CFA Chairman and CEO Lattie Coor was a featured speaker at the opening dinner of the 2016 Annual Conference on Citizenship. His talk, “Civic Life, Civic Health and Civic Renewal: Introducing the Vision,” helped participants appreciate the causal relationship between key activities in the Civic Health Index (CHI) and the accomplishment of larger societal goals. Communities with strong civic health have higher employment rates, stronger schools, better physical health, and more responsive governments.
Lattie shared the example of Achieve60AZ, an alliance of more than 60 community, business, philanthropic and education organizations, including CFA, working together to support a goal of 60 percent of adults ages 25- 64 with a professional certificate or college degree by 2030. Arizonans view educational quality at all levels as one of the most powerful forces for improving the economic prospects of individuals and communities across the state. It is clearer now more than ever that Arizona’s economic prosperity and civic health is inextricably tied to increasing the number of Arizonans who hold a postsecondary degree or certificate.
Lattie also moderated an interactive breakout session the following day, engaging attendees in a discussion of how they can use civic health data to drive decision making and action planning. Pat Beaty, Senior Fellow at CFA, and Jeff Coates, Program Director of NCoC, were featured panelists at the session.
Using data- driven approaches to strengthen civic health, Arizona’s partnership with NCoC is a national model for success in contributing to community problem-solving; Lattie Coor is on the Board of Directors of NCoC.
Civic health data has been central to understanding The Arizona We Have, published in key reports and news briefs by the Center for the Future of Arizona over the last six years. Our first report using CHI, “2010 Arizona Civic Health Index,” revealed that Arizona ranked below the national average on all indicators, and in the bottom quartile on seven. A year later Arizona improved on 11 of 13 indicators, as reported in “2011 Arizona Civic Health Index.” “The Arizona We Want 2.0” and “Vision 2025: Arizona Comes of Age” extensively used both CHI and Gallup data to contribute to strategic plans and track progress toward the eight citizen goals that drive the work we do.

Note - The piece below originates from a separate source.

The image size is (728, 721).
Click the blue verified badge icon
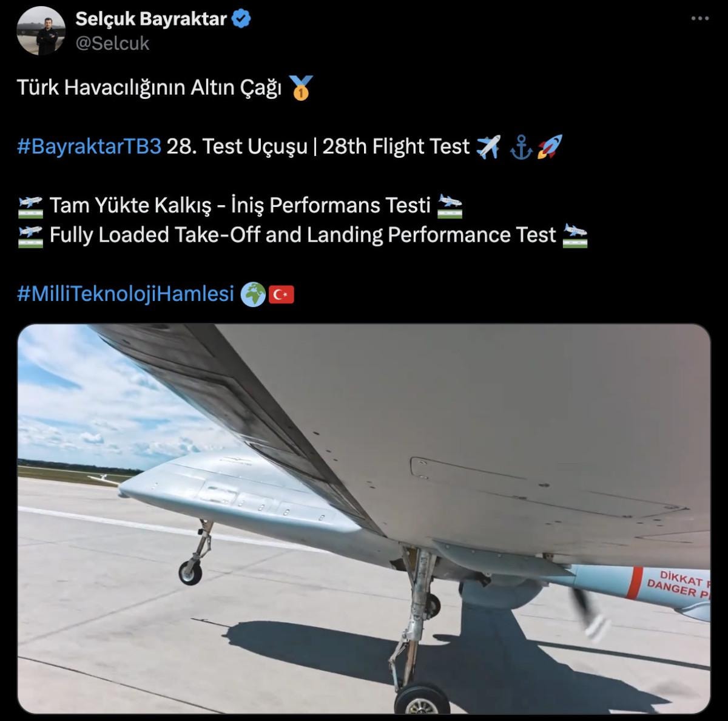[x=243, y=19]
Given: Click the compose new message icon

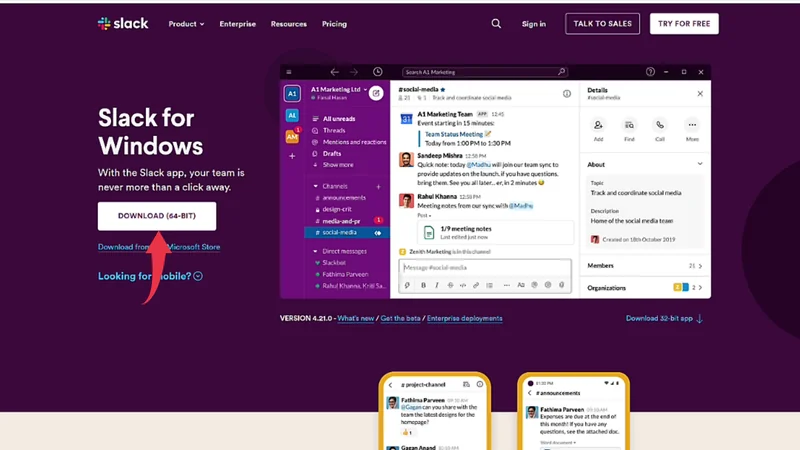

CFA continues to rely on CHI’s unbiased, unimpeachable quality to contribute insights about how engaged Arizonans are in moving Arizona forward, overall and by population segments such as Arizona Latinos and veterans. In order to create an action plan that can achieve the goals of the people who live here, CFA will help Arizonans understand who we are today, identify and address high-impact issues that are gaining momentum and need attention and provide opportunities for public discussion and planning focused on long-term issues.